The South Santiam River was traditionally used as a food source by the Kalapuyan tribe, specifically the Santiam people. The tribe also utilized indigenous plants such as camas, hazelnuts, hops, tarweed, and wild onion that grew in the area.

The cave itself noted for its cultural and practical significance to the tribe as it is located along routes used for trade and travel. The nearby Soda Springs was used for medicinal purposes by the tribes and later was a popular spot for tourism due to the abundance of natural mineral water and springs in the area.

===Vandalism===
Cascadia Cave has faced significant threats from vandalism and environmental degradation.
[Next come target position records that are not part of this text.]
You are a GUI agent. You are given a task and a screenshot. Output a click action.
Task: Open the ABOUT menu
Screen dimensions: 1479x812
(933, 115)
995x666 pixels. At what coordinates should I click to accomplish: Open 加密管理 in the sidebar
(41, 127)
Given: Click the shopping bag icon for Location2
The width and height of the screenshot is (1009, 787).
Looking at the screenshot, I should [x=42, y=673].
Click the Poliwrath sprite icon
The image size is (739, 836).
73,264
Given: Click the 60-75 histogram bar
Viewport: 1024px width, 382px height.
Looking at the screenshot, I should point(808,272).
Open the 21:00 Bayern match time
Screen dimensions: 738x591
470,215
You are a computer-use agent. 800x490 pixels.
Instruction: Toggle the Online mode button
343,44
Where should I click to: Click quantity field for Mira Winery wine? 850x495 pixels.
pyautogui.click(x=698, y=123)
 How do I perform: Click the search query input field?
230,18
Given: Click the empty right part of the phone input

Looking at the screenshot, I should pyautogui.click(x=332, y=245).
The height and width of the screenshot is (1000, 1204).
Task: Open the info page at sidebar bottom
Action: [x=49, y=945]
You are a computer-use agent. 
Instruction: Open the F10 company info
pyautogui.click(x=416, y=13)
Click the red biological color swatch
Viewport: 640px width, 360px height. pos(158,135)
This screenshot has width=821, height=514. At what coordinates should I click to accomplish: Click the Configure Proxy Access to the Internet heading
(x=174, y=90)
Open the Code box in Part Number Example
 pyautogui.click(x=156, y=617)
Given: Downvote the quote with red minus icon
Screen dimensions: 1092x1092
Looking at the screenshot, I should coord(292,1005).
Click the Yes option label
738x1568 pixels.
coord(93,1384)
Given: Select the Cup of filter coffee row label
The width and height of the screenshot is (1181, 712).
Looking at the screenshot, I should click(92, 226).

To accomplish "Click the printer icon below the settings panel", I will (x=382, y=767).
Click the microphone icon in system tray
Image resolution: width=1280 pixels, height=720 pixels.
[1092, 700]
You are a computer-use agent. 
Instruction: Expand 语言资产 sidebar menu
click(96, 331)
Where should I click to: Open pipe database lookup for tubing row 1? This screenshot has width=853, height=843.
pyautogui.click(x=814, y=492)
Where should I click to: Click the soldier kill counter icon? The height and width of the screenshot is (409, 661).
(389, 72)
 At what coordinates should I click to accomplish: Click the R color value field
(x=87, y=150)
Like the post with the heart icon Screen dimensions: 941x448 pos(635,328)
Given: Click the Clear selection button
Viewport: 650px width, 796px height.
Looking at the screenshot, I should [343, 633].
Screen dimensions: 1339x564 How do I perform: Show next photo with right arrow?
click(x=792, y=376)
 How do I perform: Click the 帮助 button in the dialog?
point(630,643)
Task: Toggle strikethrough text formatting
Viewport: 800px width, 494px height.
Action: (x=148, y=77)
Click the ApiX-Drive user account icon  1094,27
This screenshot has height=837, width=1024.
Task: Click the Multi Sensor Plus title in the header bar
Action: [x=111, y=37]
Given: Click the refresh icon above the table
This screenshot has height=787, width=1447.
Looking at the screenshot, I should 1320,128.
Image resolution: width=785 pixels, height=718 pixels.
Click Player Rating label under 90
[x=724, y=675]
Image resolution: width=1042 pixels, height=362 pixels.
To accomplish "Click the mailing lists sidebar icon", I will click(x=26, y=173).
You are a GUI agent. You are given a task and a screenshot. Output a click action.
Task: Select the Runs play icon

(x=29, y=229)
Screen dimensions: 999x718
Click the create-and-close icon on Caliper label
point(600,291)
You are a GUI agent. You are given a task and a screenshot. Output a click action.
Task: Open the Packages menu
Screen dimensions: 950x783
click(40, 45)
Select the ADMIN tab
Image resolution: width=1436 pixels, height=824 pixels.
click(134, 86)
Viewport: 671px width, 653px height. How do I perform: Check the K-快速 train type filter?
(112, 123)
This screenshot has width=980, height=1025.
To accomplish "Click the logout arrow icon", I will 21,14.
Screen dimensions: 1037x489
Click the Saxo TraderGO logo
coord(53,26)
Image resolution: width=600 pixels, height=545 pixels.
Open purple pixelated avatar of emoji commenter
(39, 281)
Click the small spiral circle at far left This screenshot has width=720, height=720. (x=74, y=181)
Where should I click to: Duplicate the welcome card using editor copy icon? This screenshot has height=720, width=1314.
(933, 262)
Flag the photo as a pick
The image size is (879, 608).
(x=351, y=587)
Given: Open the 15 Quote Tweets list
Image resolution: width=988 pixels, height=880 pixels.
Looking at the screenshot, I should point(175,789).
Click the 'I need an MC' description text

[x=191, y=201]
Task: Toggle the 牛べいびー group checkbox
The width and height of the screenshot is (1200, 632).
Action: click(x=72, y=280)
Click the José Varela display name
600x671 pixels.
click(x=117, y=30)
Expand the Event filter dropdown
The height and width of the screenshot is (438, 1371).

Over the years, visitors have carved initials into the walls, applied paint over petroglyphs, and taken rubbings of the rock art, leading to severe scaling and erosion of many petroglyphs. Increased moisture from water pooling near the cave walls has accelerated the deterioration of the artwork.

In response to these challenges, the Confederated Tribes of Grand Ronde, the Confederated Tribes of Siletz Indians, and other tribal entities have collaborated with local and federal agencies to acquire the land from its private owners. In 2022 ownership of Cascadia State Park and the cave was officially transferred to Linn County, with a Grande Ronde Elder, Dietrich Peters, representing the Confederated Tribes of the Grande Ronde during the ceremony.